## WHAT YOU NEED TO DO:
Would you set down every entry again, exactly as written?

## MATERIAL SUPPLIED:
──────────

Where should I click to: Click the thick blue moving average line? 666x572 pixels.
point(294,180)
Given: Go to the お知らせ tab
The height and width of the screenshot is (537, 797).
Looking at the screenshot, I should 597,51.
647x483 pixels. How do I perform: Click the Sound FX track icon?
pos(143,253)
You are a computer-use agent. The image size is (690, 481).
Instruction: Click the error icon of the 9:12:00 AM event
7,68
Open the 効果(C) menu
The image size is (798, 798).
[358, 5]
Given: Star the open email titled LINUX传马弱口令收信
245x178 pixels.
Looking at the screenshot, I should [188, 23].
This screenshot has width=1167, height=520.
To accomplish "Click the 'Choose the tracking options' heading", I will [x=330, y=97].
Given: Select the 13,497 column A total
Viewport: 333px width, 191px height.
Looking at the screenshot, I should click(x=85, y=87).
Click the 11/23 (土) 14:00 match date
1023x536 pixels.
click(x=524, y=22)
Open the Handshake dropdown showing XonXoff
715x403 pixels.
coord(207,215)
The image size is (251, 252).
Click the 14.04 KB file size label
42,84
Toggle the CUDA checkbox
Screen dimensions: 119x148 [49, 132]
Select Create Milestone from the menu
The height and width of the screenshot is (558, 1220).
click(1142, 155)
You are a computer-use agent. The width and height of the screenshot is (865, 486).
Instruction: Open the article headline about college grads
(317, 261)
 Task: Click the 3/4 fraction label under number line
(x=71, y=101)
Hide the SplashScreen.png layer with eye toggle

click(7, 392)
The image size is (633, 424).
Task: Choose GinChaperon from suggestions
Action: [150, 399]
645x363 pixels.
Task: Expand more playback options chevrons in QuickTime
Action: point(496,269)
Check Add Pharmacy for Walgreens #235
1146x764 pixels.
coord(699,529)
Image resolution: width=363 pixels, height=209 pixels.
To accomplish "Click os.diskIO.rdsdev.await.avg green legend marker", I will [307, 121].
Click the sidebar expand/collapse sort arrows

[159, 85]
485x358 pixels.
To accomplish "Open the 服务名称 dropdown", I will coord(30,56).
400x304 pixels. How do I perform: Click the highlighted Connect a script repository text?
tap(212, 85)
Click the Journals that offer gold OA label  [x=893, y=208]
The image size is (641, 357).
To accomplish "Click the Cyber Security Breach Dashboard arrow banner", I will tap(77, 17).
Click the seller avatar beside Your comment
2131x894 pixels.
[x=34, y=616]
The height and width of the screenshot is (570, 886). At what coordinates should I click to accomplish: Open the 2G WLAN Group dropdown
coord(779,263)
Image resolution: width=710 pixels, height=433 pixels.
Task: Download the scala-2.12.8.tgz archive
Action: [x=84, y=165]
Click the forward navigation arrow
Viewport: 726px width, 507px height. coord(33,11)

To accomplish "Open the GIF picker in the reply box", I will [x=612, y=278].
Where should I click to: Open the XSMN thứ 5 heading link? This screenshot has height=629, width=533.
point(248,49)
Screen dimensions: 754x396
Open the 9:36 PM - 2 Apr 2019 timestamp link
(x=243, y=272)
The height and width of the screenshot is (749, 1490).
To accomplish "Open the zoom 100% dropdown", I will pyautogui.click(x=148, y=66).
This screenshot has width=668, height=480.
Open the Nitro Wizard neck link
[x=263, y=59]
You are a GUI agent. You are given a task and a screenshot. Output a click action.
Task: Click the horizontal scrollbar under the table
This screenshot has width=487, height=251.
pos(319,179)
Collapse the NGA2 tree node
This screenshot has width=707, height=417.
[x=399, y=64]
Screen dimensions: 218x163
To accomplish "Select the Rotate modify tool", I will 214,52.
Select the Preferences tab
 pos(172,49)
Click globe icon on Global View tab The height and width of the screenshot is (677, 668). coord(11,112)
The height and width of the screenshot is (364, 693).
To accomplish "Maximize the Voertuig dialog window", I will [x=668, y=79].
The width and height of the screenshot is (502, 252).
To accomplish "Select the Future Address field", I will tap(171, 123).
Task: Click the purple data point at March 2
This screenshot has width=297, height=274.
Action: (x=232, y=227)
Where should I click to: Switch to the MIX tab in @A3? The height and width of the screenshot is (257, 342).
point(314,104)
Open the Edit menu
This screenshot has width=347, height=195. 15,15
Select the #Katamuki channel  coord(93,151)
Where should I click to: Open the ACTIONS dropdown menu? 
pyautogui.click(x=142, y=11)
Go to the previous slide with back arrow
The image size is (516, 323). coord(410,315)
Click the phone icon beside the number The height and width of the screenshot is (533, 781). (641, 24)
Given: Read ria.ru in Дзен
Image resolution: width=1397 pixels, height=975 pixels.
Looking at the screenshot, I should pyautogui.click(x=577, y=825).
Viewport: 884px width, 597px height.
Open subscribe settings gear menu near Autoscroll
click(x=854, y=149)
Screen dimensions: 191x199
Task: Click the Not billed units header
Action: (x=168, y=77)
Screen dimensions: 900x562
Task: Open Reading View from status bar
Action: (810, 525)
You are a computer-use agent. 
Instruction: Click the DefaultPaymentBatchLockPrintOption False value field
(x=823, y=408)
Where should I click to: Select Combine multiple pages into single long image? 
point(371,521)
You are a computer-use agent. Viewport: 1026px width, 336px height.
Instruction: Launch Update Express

──────────

## OUTPUT OF THE EXERCISE:
Where should I click to: Click the thick blue moving average line? 666x572 pixels.
point(294,180)
Given: Go to the お知らせ tab
The height and width of the screenshot is (537, 797).
Looking at the screenshot, I should 597,51.
647x483 pixels. How do I perform: Click the Sound FX track icon?
pos(143,253)
You are a computer-use agent. The image size is (690, 481).
Instruction: Click the error icon of the 9:12:00 AM event
7,68
Open the 効果(C) menu
The image size is (798, 798).
[358, 5]
Given: Star the open email titled LINUX传马弱口令收信
245x178 pixels.
Looking at the screenshot, I should [188, 23].
This screenshot has width=1167, height=520.
To accomplish "Click the 'Choose the tracking options' heading", I will [x=330, y=97].
Given: Select the 13,497 column A total
Viewport: 333px width, 191px height.
Looking at the screenshot, I should click(x=85, y=87).
Click the 11/23 (土) 14:00 match date
1023x536 pixels.
click(x=524, y=22)
Open the Handshake dropdown showing XonXoff
715x403 pixels.
coord(207,215)
The image size is (251, 252).
Click the 14.04 KB file size label
42,84
Toggle the CUDA checkbox
Screen dimensions: 119x148 [49, 132]
Select Create Milestone from the menu
The height and width of the screenshot is (558, 1220).
click(1142, 155)
You are a computer-use agent. The width and height of the screenshot is (865, 486).
Instruction: Open the article headline about college grads
(317, 261)
 Task: Click the 3/4 fraction label under number line
(x=71, y=101)
Hide the SplashScreen.png layer with eye toggle

click(7, 392)
The image size is (633, 424).
Task: Choose GinChaperon from suggestions
Action: [150, 399]
645x363 pixels.
Task: Expand more playback options chevrons in QuickTime
Action: point(496,269)
Check Add Pharmacy for Walgreens #235
1146x764 pixels.
coord(699,529)
Image resolution: width=363 pixels, height=209 pixels.
To accomplish "Click os.diskIO.rdsdev.await.avg green legend marker", I will [307, 121].
Click the sidebar expand/collapse sort arrows

[159, 85]
485x358 pixels.
To accomplish "Open the 服务名称 dropdown", I will coord(30,56).
400x304 pixels. How do I perform: Click the highlighted Connect a script repository text?
tap(212, 85)
Click the Journals that offer gold OA label  [x=893, y=208]
The image size is (641, 357).
To accomplish "Click the Cyber Security Breach Dashboard arrow banner", I will tap(77, 17).
Click the seller avatar beside Your comment
2131x894 pixels.
[x=34, y=616]
The height and width of the screenshot is (570, 886). At what coordinates should I click to accomplish: Open the 2G WLAN Group dropdown
coord(779,263)
Image resolution: width=710 pixels, height=433 pixels.
Task: Download the scala-2.12.8.tgz archive
Action: [x=84, y=165]
Click the forward navigation arrow
Viewport: 726px width, 507px height. coord(33,11)

To accomplish "Open the GIF picker in the reply box", I will [x=612, y=278].
Where should I click to: Open the XSMN thứ 5 heading link? This screenshot has height=629, width=533.
point(248,49)
Screen dimensions: 754x396
Open the 9:36 PM - 2 Apr 2019 timestamp link
(x=243, y=272)
The height and width of the screenshot is (749, 1490).
To accomplish "Open the zoom 100% dropdown", I will pyautogui.click(x=148, y=66).
This screenshot has width=668, height=480.
Open the Nitro Wizard neck link
[x=263, y=59]
You are a GUI agent. You are given a task and a screenshot. Output a click action.
Task: Click the horizontal scrollbar under the table
This screenshot has width=487, height=251.
pos(319,179)
Collapse the NGA2 tree node
This screenshot has width=707, height=417.
[x=399, y=64]
Screen dimensions: 218x163
To accomplish "Select the Rotate modify tool", I will 214,52.
Select the Preferences tab
 pos(172,49)
Click globe icon on Global View tab The height and width of the screenshot is (677, 668). coord(11,112)
The height and width of the screenshot is (364, 693).
To accomplish "Maximize the Voertuig dialog window", I will [x=668, y=79].
The width and height of the screenshot is (502, 252).
To accomplish "Select the Future Address field", I will tap(171, 123).
Task: Click the purple data point at March 2
This screenshot has width=297, height=274.
Action: (x=232, y=227)
Where should I click to: Switch to the MIX tab in @A3? The height and width of the screenshot is (257, 342).
point(314,104)
Open the Edit menu
This screenshot has width=347, height=195. 15,15
Select the #Katamuki channel  coord(93,151)
Where should I click to: Open the ACTIONS dropdown menu? 
pyautogui.click(x=142, y=11)
Go to the previous slide with back arrow
The image size is (516, 323). coord(410,315)
Click the phone icon beside the number The height and width of the screenshot is (533, 781). (641, 24)
Given: Read ria.ru in Дзен
Image resolution: width=1397 pixels, height=975 pixels.
Looking at the screenshot, I should pyautogui.click(x=577, y=825).
Viewport: 884px width, 597px height.
Open subscribe settings gear menu near Autoscroll
click(x=854, y=149)
Screen dimensions: 191x199
Task: Click the Not billed units header
Action: (x=168, y=77)
Screen dimensions: 900x562
Task: Open Reading View from status bar
Action: (810, 525)
You are a computer-use agent. 
Instruction: Click the DefaultPaymentBatchLockPrintOption False value field
(x=823, y=408)
Where should I click to: Select Combine multiple pages into single long image? 
point(371,521)
You are a computer-use agent. Viewport: 1026px width, 336px height.
Instruction: Launch Update Express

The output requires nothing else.